The output is the lines below from the one with "The image size is (759, 389)." through the one with "The height and width of the screenshot is (788, 1699).", both included, printed exactly and with no other line.

========================

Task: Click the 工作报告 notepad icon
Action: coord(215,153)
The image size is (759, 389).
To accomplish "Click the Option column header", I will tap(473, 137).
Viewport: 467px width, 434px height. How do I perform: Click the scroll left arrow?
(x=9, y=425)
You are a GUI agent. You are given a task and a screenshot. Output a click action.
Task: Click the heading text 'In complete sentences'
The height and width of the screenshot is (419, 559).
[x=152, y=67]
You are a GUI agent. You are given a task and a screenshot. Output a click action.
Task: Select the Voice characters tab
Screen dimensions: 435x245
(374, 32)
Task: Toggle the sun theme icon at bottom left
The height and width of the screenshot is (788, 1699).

========================

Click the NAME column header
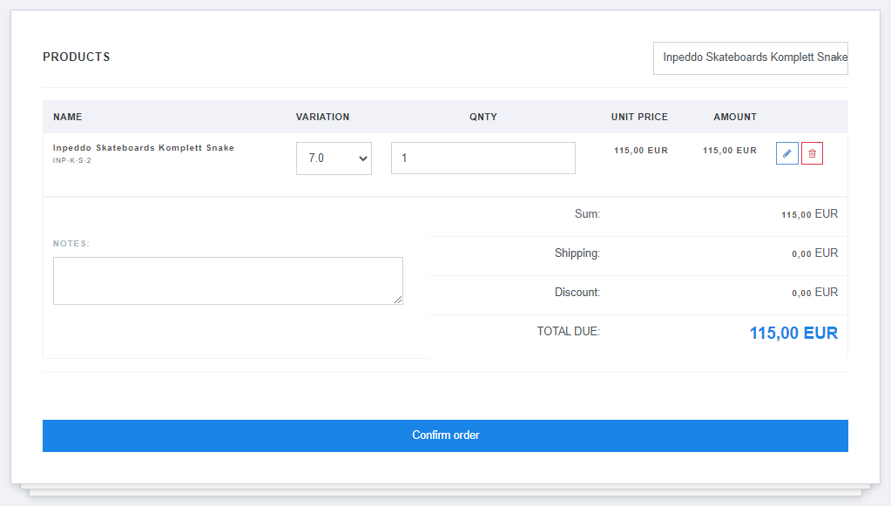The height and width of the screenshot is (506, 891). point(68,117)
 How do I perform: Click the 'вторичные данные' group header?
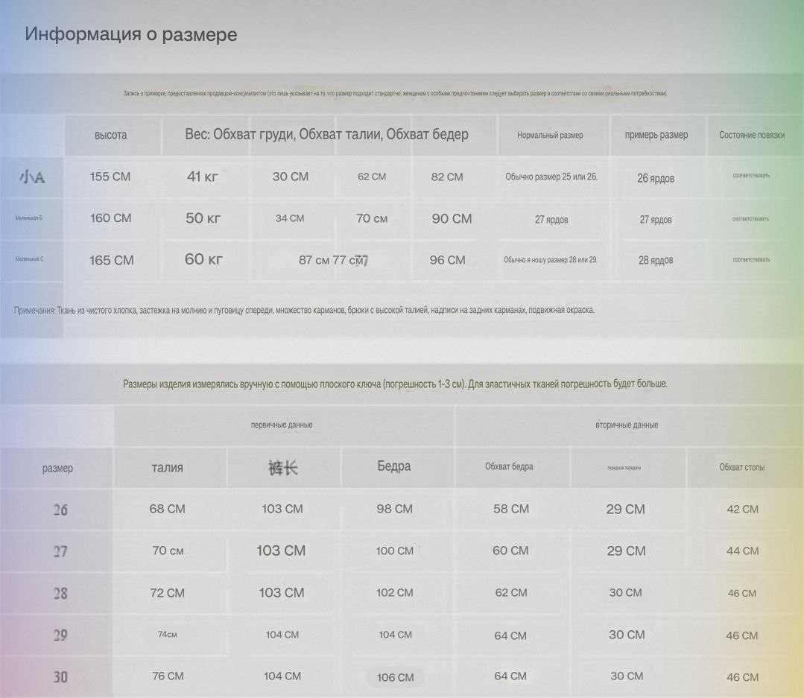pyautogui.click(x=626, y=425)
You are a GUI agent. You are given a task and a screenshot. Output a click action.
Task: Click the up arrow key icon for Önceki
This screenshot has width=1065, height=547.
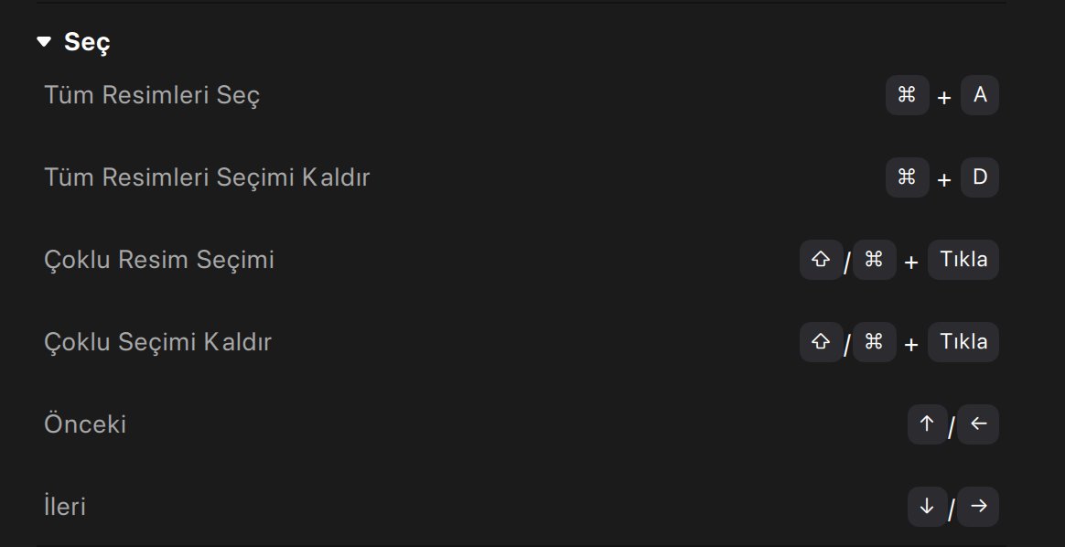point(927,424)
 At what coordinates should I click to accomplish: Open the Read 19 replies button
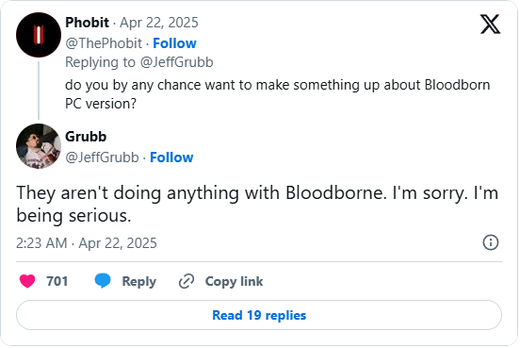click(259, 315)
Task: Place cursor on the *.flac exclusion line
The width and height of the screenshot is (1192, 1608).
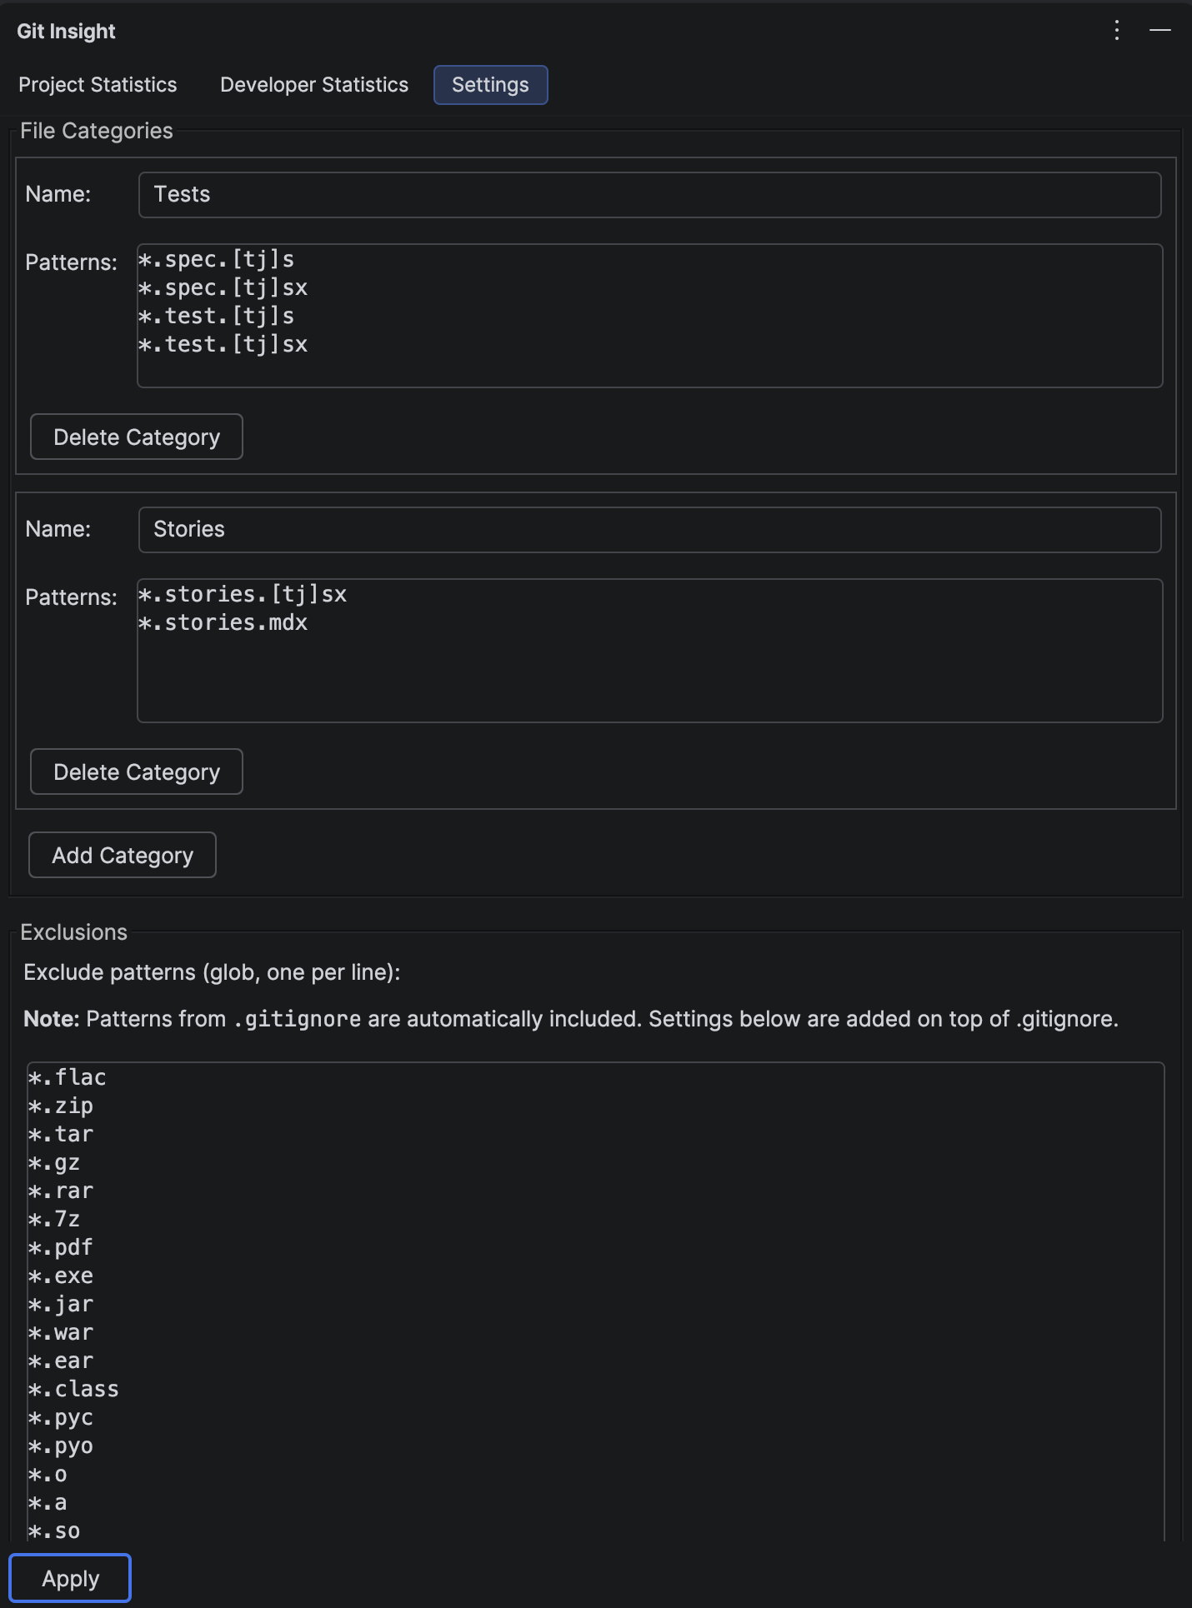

========================

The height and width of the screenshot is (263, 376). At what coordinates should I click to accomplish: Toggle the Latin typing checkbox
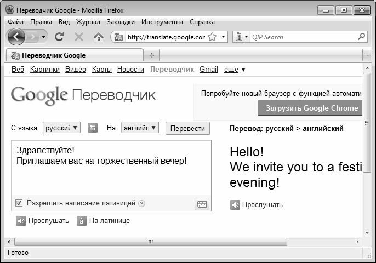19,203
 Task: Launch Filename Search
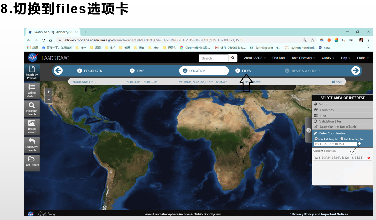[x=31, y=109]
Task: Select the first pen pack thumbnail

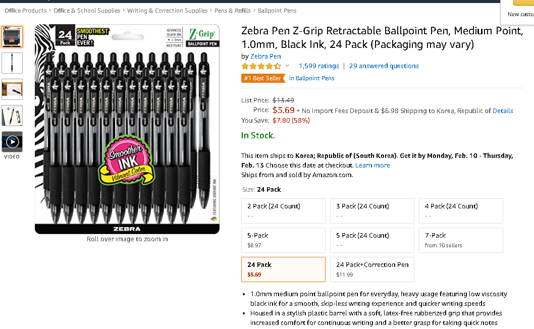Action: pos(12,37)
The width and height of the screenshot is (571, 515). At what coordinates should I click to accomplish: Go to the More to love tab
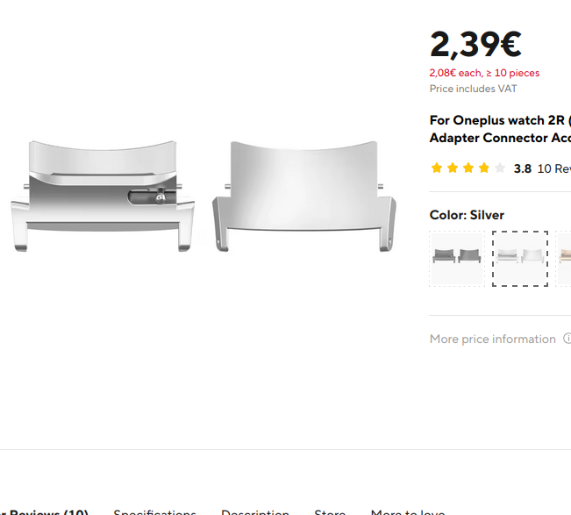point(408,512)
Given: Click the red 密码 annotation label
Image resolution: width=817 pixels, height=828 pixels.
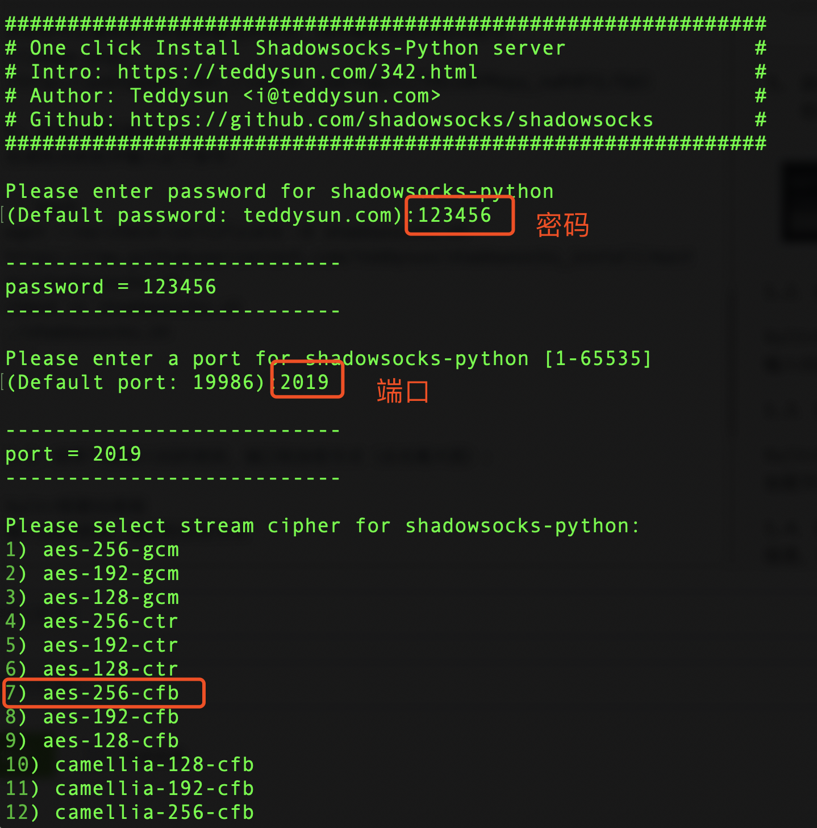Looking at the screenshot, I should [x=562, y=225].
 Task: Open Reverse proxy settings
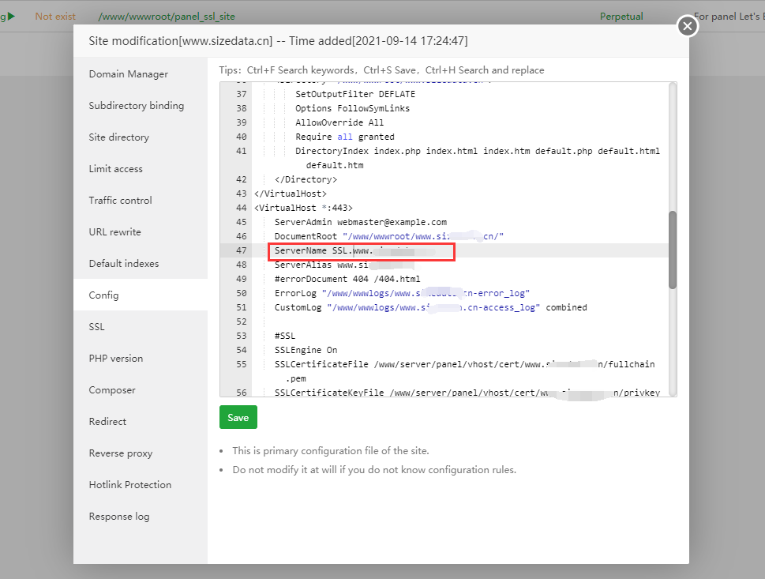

========================

Solved problem —
The image size is (759, 389).
To accomplish "Click the Option column header", I will tap(473, 137).
Viewport: 467px width, 434px height. How do I perform: Click the scroll left arrow?
(x=9, y=425)
You are a GUI agent. You are given a task and a screenshot. Output a click action.
Task: Click the heading text 'In complete sentences'
The height and width of the screenshot is (419, 559).
[x=152, y=67]
You are a GUI agent. You are given a task and a screenshot. Output a click action.
Task: Select the Voice characters tab
Screen dimensions: 435x245
(374, 32)
Task: Toggle the sun theme icon at bottom left
The height and width of the screenshot is (788, 1699).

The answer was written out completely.